Qaradha will be formally arraigned before Antrim Crown Court next month with the three charges of sexual touching he faces.
He is accused of touching a therapist whilst being massaged and of assaulting two teenage girls.
The offences allegedly arise from when he and his team mates were using the Antrim Forum sports complex as a training base along with several other international teams.
At the time, two other Jordanians, Faisal Hamash and Motaz Al-Juneidi were arrested and charged along with him on 21 August last year, just a week before the start of the London Games.
Although the charges were later withdrawn against 36-year-old trainer Hamash and 46-year-old Al-Juneidi, the bronze winning wheelchair powerlifter of the Beijing Games, all three were not allowed to compete at London.
The Jordanian Paralympic Committee had said in a written statement that it decided to pull the three out of the Paralympics because it "would be inappropriate for the accused athletes to compete" in the Games.
Although on Wednesday Qaradha declined to give any evidence, or to call any evidence or witnesses on his behalf, his defence solicitor Tony Cahir, in applying for two counsel, said there "will be considerable evidence advanced" at the powerlifter's trial.
King Abdullah of Jordan still has a personal interest in the case, and on Wednesday, the court heard that an official from the Jordanian Embassy in London was present with a letter of authorisation to secure Qaradha's bail of £5,500 with the promise of his return to stand trial.
Earlier in a deposition from one of his alleged victims, a therapist said she was giving the athlete a massage at the Antrim Forum on 20 August, when he put his arm on her right breast.

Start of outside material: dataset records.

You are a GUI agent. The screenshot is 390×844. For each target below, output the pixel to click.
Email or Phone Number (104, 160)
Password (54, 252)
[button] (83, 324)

The "shocked and disgusted" therapist said she left the room, excusing herself by pretending she was going to get him a glass of water.
However, instead she went and reported the matter to senior management.
Later a mother of a teenage girl told the court that her daughter confided in her that on 16 August , while being photographed with members of the Jordanian team, one of them touched her between the legs.
A few days later, her daughter allegedly identified Qaradha as her attack from a photograph in the local newspaper, the Antrim Guardian.
A policewoman also told the court that she was on duty in Antrim Station two days later when another teenage girl and her mother reported another 'incident .... in the vicinity of the Antrim Forum'.
The girl, who appeared to be quite nervous and distressed, also gave a description of her alleged assailant.